Reformed or Deformed?
This is the second in a series of three responses to Brian McLaren's influential book, A New Kind of Christian: A Tale of Two Friends on a Spiritual Journey (Jossey-Bass). The previous issue [January/February] featured a response by Andy Crouch; the series will conclude in our May/June issue with a response by Tony Jones, author of Postmodern Youth Ministry, and reflections by McLaren, who is already at work on a sequel.
Let me come clean at the outset. I picked up this book with some wariness, assuming that I would be a critical friend of its perspective. After finishing the book and reflecting on it, I would call myself a friendly critic, finding it less helpful than I would have hoped and more dangerous than I would have thought.
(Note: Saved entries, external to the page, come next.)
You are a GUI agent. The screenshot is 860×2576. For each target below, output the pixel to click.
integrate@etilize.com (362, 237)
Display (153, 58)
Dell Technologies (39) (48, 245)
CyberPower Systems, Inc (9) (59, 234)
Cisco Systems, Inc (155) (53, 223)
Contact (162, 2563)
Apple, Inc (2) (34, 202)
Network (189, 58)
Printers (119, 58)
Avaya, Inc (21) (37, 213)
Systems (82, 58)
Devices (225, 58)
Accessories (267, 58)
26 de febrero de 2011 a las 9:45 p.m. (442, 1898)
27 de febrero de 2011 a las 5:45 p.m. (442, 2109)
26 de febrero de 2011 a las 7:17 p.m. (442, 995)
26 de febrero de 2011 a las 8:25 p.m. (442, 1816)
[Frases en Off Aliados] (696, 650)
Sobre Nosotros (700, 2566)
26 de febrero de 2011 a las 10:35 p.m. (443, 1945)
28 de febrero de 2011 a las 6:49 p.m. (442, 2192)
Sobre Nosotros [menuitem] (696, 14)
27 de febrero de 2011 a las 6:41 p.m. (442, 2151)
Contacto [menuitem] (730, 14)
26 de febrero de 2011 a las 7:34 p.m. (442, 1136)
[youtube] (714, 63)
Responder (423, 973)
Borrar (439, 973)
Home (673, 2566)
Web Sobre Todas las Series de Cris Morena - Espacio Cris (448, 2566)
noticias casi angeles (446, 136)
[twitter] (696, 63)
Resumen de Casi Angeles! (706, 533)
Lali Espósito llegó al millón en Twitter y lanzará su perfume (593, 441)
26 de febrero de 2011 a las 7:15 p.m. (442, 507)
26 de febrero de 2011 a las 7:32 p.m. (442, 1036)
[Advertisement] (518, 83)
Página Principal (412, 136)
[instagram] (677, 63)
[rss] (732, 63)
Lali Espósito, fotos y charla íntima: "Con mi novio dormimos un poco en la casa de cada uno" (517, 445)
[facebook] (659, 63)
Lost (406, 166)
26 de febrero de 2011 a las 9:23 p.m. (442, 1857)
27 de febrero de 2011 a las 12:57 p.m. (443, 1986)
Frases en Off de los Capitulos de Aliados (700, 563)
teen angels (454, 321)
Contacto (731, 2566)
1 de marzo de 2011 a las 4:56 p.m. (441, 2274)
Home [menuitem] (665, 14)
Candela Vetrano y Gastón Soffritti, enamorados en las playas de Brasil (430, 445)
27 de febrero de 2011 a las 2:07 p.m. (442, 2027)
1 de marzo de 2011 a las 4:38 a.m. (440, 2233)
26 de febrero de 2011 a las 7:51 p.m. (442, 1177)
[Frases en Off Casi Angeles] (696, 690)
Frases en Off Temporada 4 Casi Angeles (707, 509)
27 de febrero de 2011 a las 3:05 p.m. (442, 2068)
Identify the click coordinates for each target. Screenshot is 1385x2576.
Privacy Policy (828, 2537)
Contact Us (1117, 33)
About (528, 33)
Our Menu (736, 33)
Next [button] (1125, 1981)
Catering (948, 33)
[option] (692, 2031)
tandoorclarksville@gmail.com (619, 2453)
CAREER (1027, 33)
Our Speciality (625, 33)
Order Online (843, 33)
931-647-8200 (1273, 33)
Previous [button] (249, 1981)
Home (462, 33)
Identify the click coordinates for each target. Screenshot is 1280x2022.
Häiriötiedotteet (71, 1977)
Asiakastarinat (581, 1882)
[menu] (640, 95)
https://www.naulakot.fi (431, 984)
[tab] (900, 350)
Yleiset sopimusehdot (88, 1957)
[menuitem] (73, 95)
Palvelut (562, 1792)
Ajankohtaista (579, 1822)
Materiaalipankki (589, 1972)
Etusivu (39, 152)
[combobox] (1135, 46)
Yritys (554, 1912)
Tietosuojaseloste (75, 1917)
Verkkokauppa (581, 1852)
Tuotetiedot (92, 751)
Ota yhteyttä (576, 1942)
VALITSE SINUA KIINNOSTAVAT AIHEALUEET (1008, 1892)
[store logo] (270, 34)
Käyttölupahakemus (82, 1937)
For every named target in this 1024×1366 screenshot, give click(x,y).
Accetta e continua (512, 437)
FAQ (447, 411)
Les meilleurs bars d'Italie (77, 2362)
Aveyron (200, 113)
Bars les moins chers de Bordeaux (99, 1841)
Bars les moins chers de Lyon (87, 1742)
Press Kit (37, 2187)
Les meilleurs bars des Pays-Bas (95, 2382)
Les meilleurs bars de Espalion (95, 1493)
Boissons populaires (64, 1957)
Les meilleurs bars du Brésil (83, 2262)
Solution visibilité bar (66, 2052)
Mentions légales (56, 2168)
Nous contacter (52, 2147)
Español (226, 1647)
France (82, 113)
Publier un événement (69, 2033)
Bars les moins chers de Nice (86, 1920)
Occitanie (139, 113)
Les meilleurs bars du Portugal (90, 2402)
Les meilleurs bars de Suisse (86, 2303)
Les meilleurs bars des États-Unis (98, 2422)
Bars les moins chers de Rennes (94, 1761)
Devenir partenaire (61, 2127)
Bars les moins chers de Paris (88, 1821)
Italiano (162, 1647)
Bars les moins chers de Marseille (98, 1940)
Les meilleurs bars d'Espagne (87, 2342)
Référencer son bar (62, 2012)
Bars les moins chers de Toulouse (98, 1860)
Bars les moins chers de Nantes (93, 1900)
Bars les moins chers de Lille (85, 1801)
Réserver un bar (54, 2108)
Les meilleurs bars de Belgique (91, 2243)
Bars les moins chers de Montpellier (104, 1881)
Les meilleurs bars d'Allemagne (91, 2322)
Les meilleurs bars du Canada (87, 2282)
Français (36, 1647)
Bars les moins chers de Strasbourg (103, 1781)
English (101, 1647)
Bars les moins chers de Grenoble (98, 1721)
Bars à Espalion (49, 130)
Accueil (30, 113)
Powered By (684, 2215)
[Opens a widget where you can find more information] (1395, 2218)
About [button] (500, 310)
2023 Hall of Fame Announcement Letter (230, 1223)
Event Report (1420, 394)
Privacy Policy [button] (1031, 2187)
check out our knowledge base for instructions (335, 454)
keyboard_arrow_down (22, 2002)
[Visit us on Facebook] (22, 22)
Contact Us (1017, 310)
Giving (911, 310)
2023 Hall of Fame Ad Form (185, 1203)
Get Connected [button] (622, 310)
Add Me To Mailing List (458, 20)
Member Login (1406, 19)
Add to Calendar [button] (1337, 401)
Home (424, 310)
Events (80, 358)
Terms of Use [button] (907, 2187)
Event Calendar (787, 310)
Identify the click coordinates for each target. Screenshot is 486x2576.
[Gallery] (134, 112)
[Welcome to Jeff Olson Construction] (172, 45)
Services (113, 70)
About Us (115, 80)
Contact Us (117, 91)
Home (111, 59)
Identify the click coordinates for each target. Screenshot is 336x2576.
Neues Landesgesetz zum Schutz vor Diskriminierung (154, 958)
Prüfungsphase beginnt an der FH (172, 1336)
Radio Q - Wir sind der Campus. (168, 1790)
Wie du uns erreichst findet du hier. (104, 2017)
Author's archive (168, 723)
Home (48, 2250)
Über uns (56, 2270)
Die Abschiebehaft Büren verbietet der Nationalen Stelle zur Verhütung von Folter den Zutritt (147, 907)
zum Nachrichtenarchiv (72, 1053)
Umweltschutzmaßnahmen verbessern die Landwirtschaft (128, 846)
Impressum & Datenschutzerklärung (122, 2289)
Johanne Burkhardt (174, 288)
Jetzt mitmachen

This book is an account of a journey out of that kind of reactionary conservatism that acts as if it is already in possession of all answers to all questions—as if omniscience were one of God's communicable attributes. McLaren has chosen to write his suggestive critique in the form of a fictional dialogue between two characters: Dan Poole, a middle-aged pastor, weary of external trials and internal questions, and Neil Edward Oliver, a high school teacher (himself a former pastor) who serves as Pastor Dan's sherpa guide into the inviting wilds of postmodernity.This second character is called—acronymically—"Neo" throughout (perhaps with a nod to the protagonist of The Matrix). Yes, he really is. This well prepares the reader for the subtlety that marks the book.
Questions of literary merit are best left to others. Just know that I had the temptation to review the book with a Peter Kreeft-like dialogue between J. Gresham Machen and Father Stephanie, rector of the nearby Church of the Holy Inarticulate Conception. But I resisted.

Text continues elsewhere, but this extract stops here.